**What this task involves**
Begin at the line that contains "You are a GUI" and reproduce it along with every line after it to the end of the listing; skip any pictures.

**Data for this task**
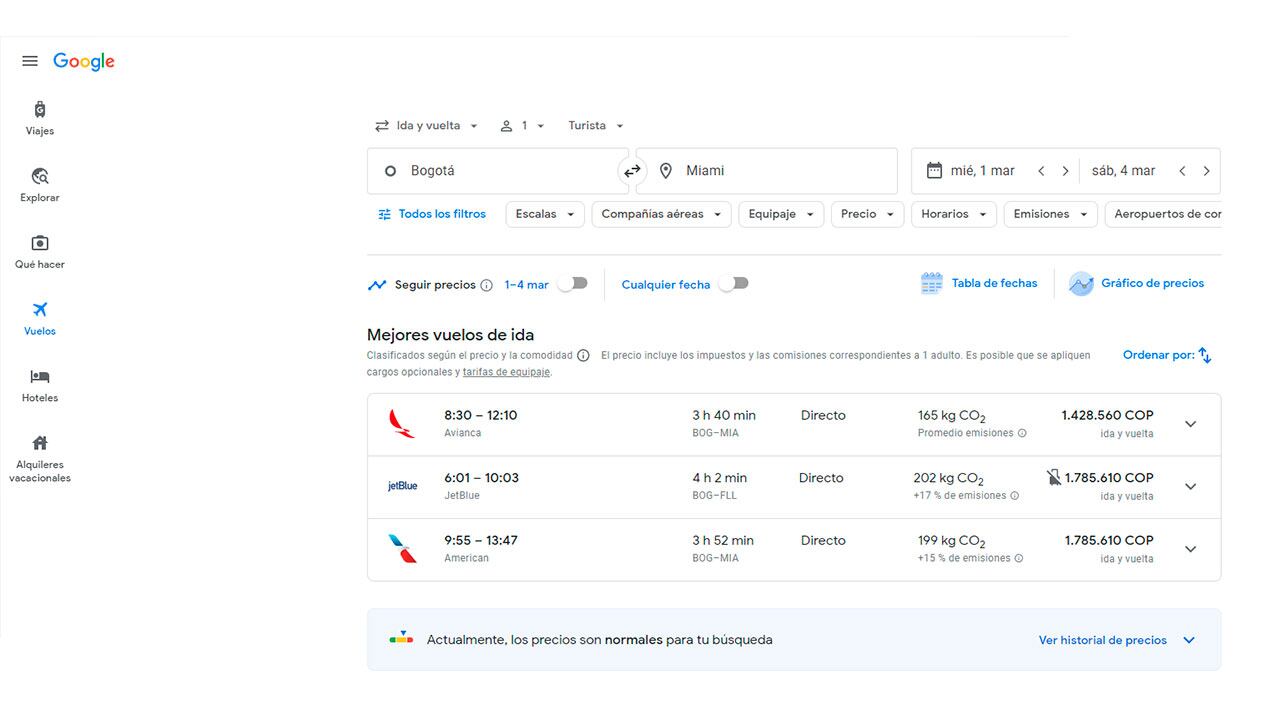Click Ver historial de precios
This screenshot has width=1280, height=720.
(1104, 639)
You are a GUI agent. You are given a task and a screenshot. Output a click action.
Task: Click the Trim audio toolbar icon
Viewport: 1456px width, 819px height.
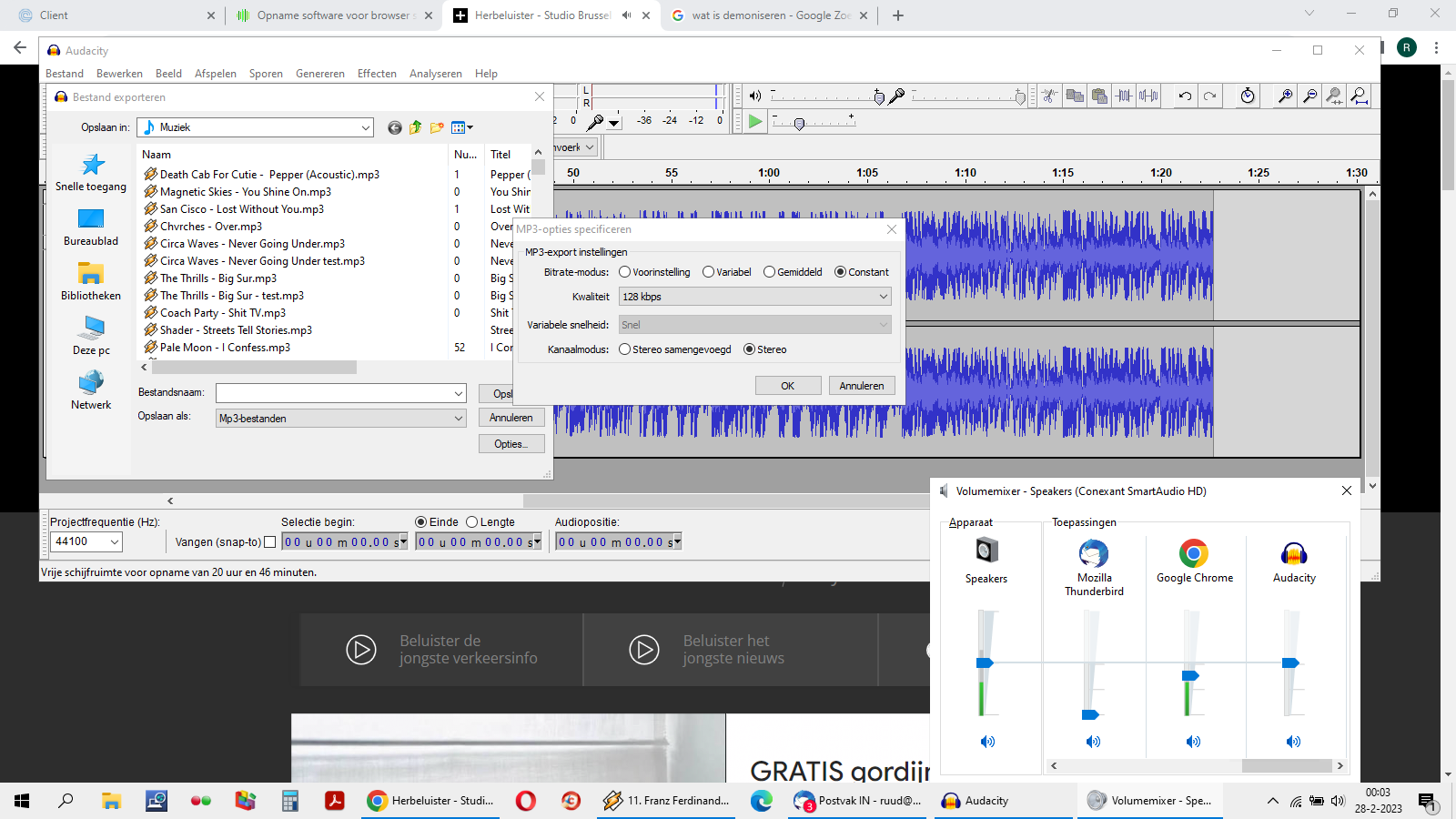coord(1124,96)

**Your solution**
You are a GUI agent. You are given a task and a screenshot. Output a click action.
Task: Click the Trim audio toolbar icon
Viewport: 1456px width, 819px height.
coord(1124,96)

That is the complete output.